In this paper, the energy performance of a photovoltaic/thermal collector equipped with a direct PV air circulation device is studied experimentally and numerically. In this system, the air circulation through the collector duct is ensured by a low input power DC fan that is directly connected to a PV module of small power capacity. In fact, depending on which period of the year the PV/thermal collector is being employed, a 4 Wp or 12 Wp PV panel is used to supply the electrical power to run the DC fan respectively for cold/winter or hot/summer periods. Therefore, the air flow rate under which the present hybrid collector operates is variable and highly affected by the incident solar radiation intensity.
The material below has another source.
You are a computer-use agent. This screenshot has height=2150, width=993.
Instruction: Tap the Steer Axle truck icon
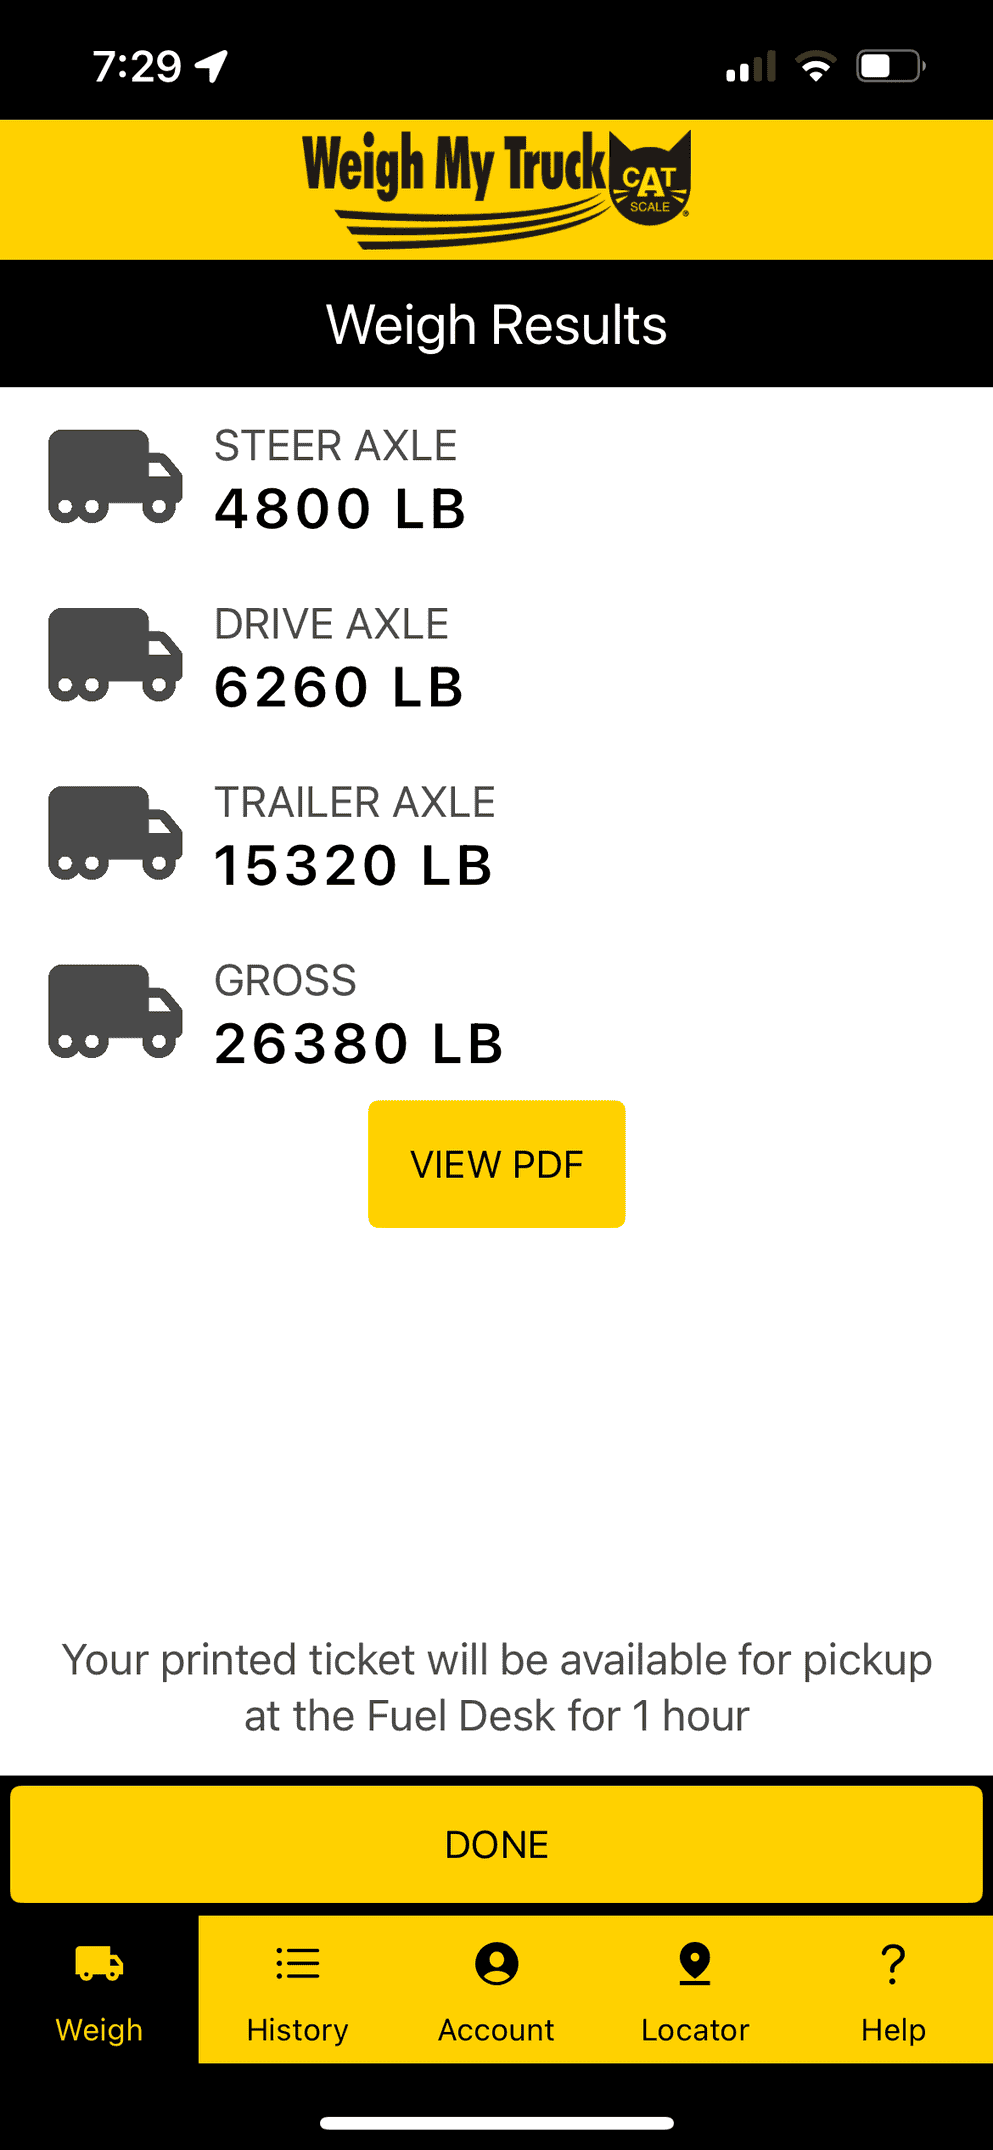coord(115,477)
A theoretical model for the present hybrid system, in which air flow rate is introduced as a simple empirical correlation relating flow rate to solar radiation, was developed and obtained numerical results have been validated by experimental ones. Simulation and experimental results have been found in reasonably good agreement in terms of PV cell temperature, outlet air temperature, and electric PV peak power. Moreover, the obtained results revealed that low flow rate PV-assisted air circulation systems, if properly sized, would be very attractive for cold periods and winter conditions because of the high air temperature difference they could produce which is a key parameter for space heating applications. On the other hand, the high flow rate system seems to be very suitable for summer conditions where priority is given for the ventilation of PV modules to lower their cells temperature. The suggested PV/T collector design offers the advantage to be self-energy dependent and seems to have a great potential in remote areas.